### Activity
Transcribe only what runs from the line containing "Where should I" through the final line below, exactly, and leave every picture out.

Collected data
====
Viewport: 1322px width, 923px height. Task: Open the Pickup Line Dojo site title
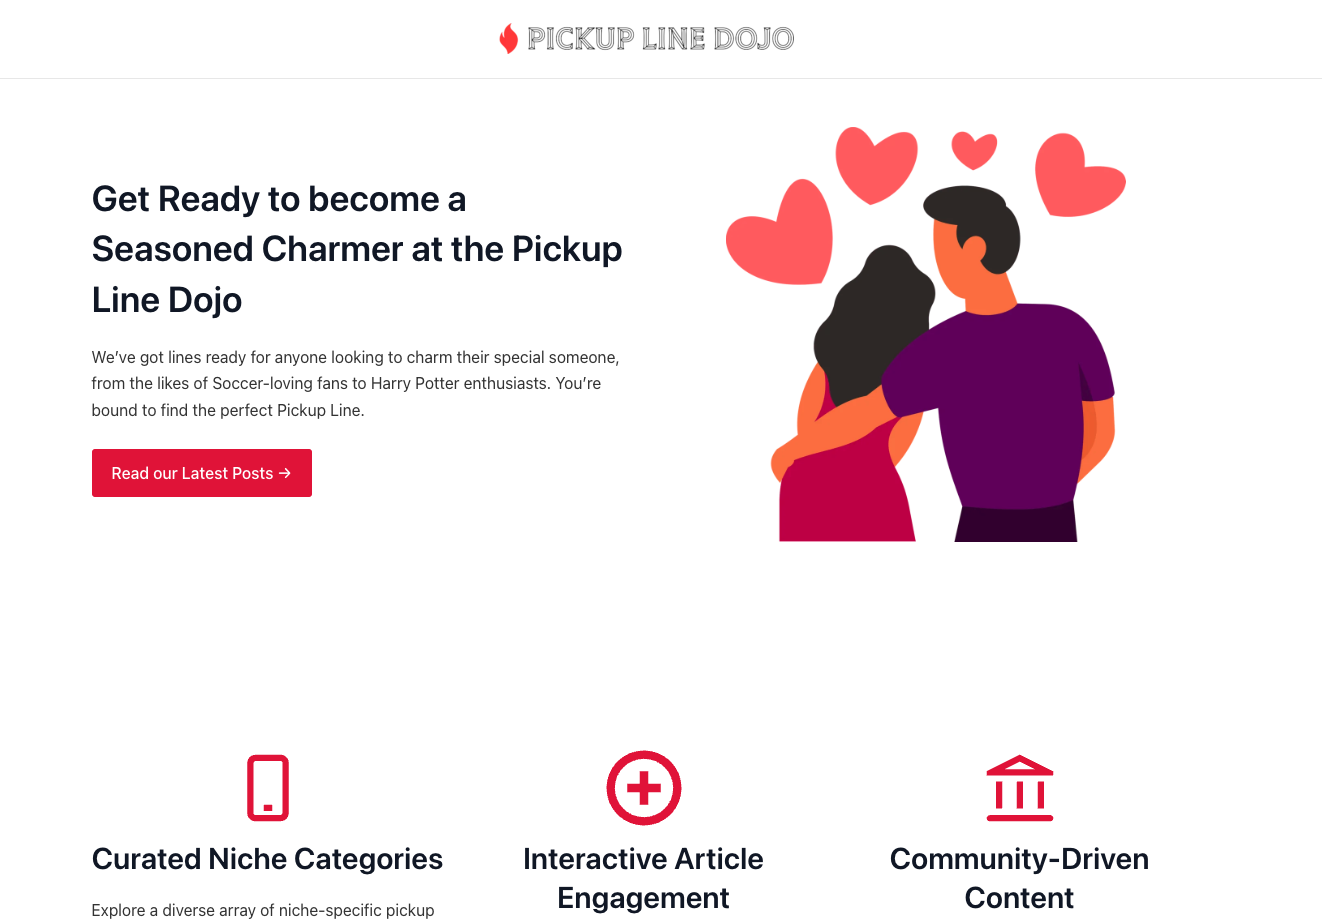pos(660,39)
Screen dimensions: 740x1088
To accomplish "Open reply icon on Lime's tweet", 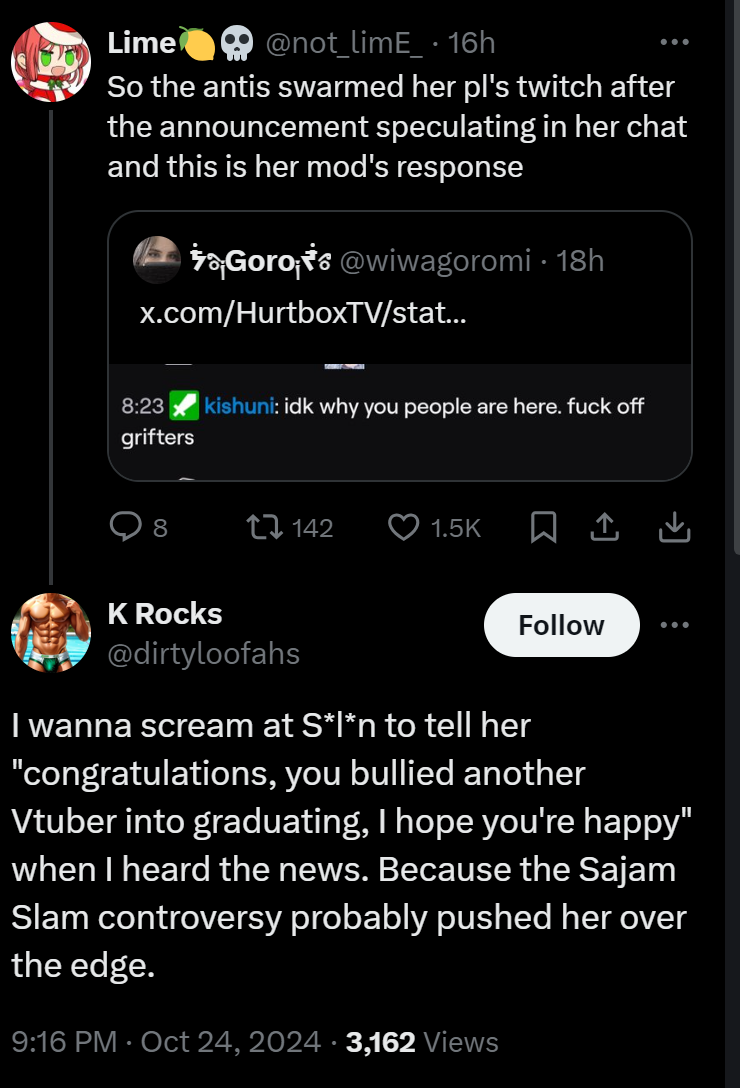I will 126,527.
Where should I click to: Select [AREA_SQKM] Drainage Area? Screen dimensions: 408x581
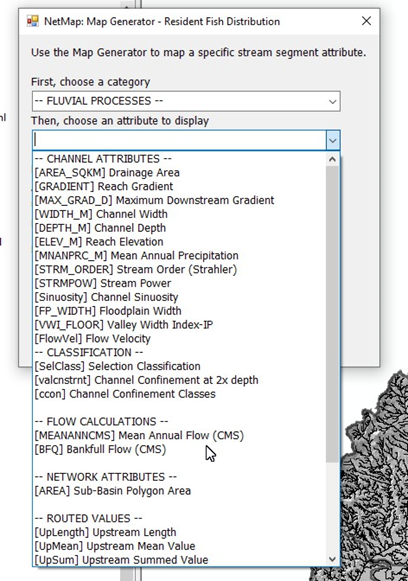click(107, 173)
====
### Solution for this exercise
Where should I click to: Select [AREA_SQKM] Drainage Area? Screen dimensions: 408x581
click(107, 173)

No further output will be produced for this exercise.